What is real, Hernandez affirms, is the suffering that is pushing Venezuelans to leave the country en masse.

Read more: Venezuelan exodus is Colombia's burden

Falcon vs Maduro

Despite the perceived lack of a credible challenger, polls indicate that a contest between Maduro and Falcon could emerge, notwithstanding the president's unpopularity and the mistrust that Falcon inspires from opposition voters.

Maduro will hope to benefit from continued division within the opposition, as has been the case since late 2017. Falcon, on the other hand, is pinning his hopes on last minute support from staunch opposition voters.

Economist Alejandro Marquez Velazquez of the Free University of Berlin says that Falcon is hoping to gain opposition votes by promising the dollarization of the Venezuela economy to curb inflation, while Maduro is betting on the poor's dependency on government aid and their fear of losing it as his winning strategy.

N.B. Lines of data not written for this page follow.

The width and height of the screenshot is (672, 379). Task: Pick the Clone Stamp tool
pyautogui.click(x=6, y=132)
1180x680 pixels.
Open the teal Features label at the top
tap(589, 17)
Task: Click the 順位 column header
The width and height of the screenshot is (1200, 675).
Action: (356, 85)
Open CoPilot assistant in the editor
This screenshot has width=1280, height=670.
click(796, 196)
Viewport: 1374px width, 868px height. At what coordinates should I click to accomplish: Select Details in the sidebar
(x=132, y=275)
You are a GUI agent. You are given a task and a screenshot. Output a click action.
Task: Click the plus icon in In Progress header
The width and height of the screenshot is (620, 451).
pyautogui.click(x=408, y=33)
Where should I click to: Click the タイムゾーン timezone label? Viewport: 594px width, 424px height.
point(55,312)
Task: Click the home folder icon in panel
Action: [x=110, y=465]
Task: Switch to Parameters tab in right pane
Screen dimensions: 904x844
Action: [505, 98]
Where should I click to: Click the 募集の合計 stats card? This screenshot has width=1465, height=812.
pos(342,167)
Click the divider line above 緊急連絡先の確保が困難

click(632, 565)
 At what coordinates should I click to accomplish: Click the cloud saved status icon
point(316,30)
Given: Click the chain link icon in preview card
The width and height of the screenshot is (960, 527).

"Although public opinion polls show that many people reject Maduro's tenure, it is estimated that half of the country's population is dependent on government food subsidies," Marquez Velazquez said.

"Aid recipients are pressured to vote and have denounced attempts by government officials to make them prove that they voted for the government, as they exit polling places," he added.

A Venezuelan woman carries a box of goverment subsidized food.
Many Venezuelans are struggling to make ends meetImage: picture-alliance/AP Photo/A. Cubillos

Is dollarization the answer?

Maduro created the Petro, a new cryptocurrency, as a solution to the currency problem. But this experiment, plus other attempts to tweak the fixed currency exchange system, have all failed, Marquez Velazquez said.

Read more: Venezuela's Bitcoin: Is the cryptocurrency called 'petro' a damp squib?

"I think that Henri Falcon's proposal to slow down inflation through a dollarization of the economy could work," though Marquez Velaquez cautioned that the sustainability of this method is still debatable, in a Petro state such as Venezuela that still needs to diversify its export products.

Political scientist Ivo Hernandez disagrees. "The most serious problem in Venezuela is no longer the fixed currency exchange scheme that has long helped fill the coffers of government corruption, nor is it the oil resource that now is only useful for paying off Venezuela's debts," he said.

Hernandez believes it is the imminent collapse of Venezuela's state oil company PDVSA that represents the biggest problem for the economy and overall, "Falcon and Maduro are wrong to not address the elephant in the room," he said.